[Provided entries]:
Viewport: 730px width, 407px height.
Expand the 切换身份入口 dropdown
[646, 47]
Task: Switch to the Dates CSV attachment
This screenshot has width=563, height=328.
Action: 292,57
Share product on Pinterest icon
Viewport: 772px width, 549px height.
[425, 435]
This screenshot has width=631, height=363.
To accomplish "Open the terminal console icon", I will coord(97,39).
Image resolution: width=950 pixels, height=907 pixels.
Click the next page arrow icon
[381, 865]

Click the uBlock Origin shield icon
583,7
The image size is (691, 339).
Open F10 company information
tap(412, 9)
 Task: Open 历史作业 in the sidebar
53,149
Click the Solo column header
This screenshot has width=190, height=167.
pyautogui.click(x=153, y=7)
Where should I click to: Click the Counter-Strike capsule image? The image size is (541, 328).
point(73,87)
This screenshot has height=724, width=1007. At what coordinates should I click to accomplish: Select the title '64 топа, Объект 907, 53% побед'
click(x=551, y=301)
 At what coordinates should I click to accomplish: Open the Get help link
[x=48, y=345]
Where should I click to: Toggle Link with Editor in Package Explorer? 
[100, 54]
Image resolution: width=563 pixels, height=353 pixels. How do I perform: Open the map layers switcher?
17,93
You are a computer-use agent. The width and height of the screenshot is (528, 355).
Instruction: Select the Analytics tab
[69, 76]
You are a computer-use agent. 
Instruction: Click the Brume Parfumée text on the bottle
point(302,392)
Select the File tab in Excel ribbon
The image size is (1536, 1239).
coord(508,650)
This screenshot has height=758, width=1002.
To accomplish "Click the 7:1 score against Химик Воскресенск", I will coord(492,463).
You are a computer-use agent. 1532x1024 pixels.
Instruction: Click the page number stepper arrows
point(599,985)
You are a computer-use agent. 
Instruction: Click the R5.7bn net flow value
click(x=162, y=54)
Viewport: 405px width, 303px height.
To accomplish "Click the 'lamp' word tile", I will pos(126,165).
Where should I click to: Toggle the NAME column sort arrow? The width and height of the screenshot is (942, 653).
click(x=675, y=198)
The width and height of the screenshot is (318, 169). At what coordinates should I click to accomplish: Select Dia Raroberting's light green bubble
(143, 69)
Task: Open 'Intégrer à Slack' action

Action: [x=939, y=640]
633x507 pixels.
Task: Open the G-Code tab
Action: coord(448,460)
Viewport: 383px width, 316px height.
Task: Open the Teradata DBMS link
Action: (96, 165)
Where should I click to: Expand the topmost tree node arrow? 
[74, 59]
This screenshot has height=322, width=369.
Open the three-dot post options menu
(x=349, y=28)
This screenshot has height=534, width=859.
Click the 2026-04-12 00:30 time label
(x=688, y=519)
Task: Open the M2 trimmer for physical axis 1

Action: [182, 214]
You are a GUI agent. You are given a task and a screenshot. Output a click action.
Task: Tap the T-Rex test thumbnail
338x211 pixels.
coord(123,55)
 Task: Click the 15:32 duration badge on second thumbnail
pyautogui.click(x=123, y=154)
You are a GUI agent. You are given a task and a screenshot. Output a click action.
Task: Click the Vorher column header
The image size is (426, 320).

[Description of the task]:
Repeat the lines exactly, everything from the start of the records down to the line containing "pyautogui.click(x=153, y=7)", with both ends included.

[The solution]:
Viewport: 730px width, 407px height.
Expand the 切换身份入口 dropdown
[646, 47]
Task: Switch to the Dates CSV attachment
This screenshot has width=563, height=328.
Action: 292,57
Share product on Pinterest icon
Viewport: 772px width, 549px height.
[425, 435]
This screenshot has width=631, height=363.
To accomplish "Open the terminal console icon", I will coord(97,39).
Image resolution: width=950 pixels, height=907 pixels.
Click the next page arrow icon
[381, 865]

Click the uBlock Origin shield icon
583,7
The image size is (691, 339).
Open F10 company information
tap(412, 9)
 Task: Open 历史作业 in the sidebar
53,149
Click the Solo column header
This screenshot has width=190, height=167.
pyautogui.click(x=153, y=7)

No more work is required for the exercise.